Exercise goal
Transcribe exactly the lines that fall between the one holding "Instruction: Click chevron next to 展开2条回复" and the one holding "The height and width of the screenshot is (282, 410).", inclusive, from the entries below.
※
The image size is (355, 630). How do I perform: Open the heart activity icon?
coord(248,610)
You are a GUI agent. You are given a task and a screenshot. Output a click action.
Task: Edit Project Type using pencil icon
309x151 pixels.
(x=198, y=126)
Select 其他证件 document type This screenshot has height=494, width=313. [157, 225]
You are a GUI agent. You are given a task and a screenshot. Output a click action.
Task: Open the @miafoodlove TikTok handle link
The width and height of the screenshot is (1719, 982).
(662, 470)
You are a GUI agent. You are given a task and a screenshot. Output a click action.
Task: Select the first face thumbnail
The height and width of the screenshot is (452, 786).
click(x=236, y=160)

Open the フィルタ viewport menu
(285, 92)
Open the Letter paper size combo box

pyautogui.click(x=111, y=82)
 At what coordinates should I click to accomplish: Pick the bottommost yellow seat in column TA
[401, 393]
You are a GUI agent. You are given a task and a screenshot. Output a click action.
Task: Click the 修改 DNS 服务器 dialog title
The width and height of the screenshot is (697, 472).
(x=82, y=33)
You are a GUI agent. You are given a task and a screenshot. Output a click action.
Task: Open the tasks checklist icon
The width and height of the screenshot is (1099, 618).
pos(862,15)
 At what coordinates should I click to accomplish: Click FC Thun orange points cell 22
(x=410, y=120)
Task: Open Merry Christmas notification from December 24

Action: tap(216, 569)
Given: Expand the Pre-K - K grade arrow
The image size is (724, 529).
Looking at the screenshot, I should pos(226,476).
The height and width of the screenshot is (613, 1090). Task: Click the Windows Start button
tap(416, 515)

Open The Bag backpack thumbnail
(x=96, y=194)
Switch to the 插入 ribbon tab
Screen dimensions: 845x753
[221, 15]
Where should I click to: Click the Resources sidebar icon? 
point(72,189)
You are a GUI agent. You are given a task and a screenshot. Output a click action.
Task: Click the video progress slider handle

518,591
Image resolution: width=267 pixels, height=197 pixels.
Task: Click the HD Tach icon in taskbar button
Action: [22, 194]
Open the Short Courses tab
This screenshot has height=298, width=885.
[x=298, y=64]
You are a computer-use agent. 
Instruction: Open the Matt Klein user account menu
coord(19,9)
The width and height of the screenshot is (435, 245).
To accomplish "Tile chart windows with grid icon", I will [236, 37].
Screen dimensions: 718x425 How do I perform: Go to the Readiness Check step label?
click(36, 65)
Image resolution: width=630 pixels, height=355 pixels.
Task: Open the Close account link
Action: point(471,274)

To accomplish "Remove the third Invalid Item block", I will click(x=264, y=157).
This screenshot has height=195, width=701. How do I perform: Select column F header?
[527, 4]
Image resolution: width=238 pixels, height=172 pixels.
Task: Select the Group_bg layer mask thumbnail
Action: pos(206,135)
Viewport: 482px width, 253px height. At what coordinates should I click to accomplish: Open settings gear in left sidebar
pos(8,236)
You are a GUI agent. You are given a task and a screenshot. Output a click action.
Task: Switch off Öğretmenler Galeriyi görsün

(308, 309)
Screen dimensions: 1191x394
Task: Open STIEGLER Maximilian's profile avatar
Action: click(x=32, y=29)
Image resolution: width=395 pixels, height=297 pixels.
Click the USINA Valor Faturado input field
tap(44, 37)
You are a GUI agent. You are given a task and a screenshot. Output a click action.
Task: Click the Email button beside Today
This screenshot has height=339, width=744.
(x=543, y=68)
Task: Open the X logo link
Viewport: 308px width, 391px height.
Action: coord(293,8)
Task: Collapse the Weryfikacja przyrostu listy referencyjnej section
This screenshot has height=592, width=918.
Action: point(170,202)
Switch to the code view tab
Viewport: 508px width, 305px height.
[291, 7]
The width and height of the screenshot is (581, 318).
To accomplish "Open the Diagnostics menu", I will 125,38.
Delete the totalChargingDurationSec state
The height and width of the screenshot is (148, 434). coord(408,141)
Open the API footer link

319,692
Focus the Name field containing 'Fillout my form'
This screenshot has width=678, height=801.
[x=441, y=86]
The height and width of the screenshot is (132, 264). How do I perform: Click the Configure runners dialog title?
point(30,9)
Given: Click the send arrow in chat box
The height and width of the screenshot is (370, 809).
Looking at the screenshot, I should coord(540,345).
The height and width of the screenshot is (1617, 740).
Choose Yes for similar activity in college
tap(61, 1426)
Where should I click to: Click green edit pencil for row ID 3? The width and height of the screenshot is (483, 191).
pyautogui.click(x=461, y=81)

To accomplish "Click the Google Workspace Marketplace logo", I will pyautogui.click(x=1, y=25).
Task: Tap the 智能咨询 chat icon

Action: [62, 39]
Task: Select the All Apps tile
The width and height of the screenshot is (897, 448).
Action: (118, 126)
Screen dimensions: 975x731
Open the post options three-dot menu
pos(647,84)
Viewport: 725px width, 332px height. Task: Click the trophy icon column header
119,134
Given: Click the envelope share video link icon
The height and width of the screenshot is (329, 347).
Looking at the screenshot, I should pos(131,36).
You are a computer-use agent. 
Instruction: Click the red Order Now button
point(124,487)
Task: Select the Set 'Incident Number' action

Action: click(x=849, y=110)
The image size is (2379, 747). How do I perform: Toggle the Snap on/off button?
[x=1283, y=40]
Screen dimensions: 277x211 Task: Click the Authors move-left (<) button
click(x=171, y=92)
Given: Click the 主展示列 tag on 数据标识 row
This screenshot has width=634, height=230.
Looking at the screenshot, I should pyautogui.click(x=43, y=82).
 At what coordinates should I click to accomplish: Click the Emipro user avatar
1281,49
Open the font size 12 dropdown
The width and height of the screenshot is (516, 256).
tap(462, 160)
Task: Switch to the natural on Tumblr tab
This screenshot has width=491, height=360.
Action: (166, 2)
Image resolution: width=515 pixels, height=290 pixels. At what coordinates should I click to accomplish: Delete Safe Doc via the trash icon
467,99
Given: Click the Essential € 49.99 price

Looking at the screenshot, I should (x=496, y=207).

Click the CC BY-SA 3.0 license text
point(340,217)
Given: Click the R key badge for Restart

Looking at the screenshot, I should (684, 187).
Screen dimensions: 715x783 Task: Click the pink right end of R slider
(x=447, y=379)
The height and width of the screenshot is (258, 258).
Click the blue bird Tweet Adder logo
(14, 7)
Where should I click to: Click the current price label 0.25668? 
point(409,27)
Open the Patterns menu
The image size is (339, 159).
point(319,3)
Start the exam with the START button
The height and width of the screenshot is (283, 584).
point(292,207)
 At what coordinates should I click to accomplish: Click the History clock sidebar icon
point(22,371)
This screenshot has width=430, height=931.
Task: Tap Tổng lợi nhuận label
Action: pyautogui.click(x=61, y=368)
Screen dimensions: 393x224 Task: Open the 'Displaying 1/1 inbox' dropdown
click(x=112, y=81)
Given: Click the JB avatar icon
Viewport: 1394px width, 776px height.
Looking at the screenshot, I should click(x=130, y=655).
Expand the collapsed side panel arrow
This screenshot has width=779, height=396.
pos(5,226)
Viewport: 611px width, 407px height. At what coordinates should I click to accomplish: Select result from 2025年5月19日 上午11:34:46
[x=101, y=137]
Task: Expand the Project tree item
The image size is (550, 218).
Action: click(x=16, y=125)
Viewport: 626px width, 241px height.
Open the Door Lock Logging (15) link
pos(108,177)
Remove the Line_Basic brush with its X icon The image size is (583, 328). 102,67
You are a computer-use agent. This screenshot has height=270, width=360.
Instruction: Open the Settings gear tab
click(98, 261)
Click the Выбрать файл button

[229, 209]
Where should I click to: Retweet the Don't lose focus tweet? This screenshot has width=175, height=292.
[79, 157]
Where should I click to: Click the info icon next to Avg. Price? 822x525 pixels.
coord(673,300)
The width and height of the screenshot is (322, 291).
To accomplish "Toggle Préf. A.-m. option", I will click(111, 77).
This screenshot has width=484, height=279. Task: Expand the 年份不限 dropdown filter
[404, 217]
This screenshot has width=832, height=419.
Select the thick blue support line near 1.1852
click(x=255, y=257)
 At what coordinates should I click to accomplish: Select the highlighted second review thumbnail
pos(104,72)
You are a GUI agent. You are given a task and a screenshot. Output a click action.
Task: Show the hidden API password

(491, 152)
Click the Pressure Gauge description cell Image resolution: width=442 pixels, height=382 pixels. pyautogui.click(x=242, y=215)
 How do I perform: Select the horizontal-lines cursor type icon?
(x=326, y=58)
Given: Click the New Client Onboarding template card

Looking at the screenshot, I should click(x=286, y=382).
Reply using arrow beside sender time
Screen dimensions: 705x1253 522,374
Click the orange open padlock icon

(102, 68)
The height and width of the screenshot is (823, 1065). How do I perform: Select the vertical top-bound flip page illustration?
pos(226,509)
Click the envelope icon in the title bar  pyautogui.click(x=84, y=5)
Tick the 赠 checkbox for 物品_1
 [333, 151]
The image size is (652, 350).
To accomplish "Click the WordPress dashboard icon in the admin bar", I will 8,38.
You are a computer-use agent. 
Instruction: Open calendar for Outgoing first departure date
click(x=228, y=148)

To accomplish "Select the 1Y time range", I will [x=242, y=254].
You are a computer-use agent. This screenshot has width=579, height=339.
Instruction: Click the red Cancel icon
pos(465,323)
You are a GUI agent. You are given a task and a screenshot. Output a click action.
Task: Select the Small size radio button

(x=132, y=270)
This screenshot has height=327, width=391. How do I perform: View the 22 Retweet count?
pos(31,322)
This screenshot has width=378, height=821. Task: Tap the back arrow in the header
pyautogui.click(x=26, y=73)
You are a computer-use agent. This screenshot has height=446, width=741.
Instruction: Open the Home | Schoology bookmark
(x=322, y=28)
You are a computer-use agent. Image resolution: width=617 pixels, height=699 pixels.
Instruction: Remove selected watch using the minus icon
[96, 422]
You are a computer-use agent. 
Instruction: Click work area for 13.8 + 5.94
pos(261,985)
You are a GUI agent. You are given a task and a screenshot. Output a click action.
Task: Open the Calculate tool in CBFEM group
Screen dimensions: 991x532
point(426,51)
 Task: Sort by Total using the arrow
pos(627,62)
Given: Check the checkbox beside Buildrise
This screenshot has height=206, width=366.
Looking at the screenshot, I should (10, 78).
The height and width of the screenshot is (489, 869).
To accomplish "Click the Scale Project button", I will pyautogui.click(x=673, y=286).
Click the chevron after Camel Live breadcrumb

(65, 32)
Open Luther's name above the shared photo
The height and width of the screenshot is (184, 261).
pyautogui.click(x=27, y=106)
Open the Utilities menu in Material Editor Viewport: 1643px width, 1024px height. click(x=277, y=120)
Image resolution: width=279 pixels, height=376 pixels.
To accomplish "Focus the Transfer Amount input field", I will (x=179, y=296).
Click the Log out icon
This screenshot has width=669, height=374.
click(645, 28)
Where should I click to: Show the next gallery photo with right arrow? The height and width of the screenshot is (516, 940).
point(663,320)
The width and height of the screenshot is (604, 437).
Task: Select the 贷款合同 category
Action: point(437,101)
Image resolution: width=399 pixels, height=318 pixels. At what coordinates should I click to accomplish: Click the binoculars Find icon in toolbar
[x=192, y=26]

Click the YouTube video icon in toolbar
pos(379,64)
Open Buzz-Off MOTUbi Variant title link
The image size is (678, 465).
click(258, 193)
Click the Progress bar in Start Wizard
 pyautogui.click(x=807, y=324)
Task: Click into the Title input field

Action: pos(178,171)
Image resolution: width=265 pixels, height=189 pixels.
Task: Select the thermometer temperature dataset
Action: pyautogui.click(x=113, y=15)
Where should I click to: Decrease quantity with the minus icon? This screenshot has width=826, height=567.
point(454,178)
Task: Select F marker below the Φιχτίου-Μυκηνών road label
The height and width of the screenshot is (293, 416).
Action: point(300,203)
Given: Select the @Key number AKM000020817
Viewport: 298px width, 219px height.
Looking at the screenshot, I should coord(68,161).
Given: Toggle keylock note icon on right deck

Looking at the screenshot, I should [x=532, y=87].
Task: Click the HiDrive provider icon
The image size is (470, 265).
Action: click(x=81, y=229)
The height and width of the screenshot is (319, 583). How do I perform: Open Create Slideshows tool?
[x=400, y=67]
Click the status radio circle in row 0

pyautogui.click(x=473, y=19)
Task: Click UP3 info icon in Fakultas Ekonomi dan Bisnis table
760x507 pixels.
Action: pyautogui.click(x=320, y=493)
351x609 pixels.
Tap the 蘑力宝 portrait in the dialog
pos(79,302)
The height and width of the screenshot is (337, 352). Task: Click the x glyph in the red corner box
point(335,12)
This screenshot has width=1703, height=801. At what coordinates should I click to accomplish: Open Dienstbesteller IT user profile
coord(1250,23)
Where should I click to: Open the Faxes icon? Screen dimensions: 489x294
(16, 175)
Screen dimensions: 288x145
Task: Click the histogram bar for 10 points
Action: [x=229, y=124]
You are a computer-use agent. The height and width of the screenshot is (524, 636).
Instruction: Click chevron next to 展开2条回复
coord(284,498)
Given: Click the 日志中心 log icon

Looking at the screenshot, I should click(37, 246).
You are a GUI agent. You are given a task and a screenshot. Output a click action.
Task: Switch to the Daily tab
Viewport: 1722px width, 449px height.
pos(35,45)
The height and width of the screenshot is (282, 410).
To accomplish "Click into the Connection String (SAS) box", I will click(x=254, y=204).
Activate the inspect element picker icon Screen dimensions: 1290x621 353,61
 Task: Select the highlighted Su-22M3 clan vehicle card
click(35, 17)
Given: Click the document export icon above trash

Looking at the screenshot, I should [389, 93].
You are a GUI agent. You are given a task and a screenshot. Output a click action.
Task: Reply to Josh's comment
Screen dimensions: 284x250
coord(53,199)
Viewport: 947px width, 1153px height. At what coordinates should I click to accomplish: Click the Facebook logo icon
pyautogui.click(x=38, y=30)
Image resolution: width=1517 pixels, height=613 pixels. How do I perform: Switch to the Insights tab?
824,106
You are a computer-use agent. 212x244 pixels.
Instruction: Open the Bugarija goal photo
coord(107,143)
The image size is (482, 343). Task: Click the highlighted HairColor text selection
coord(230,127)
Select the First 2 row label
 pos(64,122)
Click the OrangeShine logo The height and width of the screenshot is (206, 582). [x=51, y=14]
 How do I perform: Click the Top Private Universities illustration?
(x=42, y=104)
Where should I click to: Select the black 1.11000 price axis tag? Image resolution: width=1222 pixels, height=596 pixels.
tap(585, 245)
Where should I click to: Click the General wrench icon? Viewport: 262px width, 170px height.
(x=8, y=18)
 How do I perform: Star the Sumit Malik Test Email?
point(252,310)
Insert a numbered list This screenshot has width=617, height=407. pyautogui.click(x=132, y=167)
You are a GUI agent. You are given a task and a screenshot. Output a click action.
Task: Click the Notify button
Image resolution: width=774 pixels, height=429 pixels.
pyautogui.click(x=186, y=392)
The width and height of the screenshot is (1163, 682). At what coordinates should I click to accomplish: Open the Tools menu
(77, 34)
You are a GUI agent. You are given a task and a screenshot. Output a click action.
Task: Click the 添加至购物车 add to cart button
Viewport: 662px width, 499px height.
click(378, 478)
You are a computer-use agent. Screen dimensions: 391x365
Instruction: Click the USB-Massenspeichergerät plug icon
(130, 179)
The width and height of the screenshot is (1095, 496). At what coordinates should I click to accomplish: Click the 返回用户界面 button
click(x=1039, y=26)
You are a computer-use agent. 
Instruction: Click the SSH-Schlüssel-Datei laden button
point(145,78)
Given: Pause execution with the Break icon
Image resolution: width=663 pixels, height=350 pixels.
※
Result below
Instruction: Click chevron next to 展开2条回复
coord(284,498)
Given: Click the 日志中心 log icon

Looking at the screenshot, I should click(37, 246).
You are a GUI agent. You are given a task and a screenshot. Output a click action.
Task: Switch to the Daily tab
Viewport: 1722px width, 449px height.
pos(35,45)
The height and width of the screenshot is (282, 410).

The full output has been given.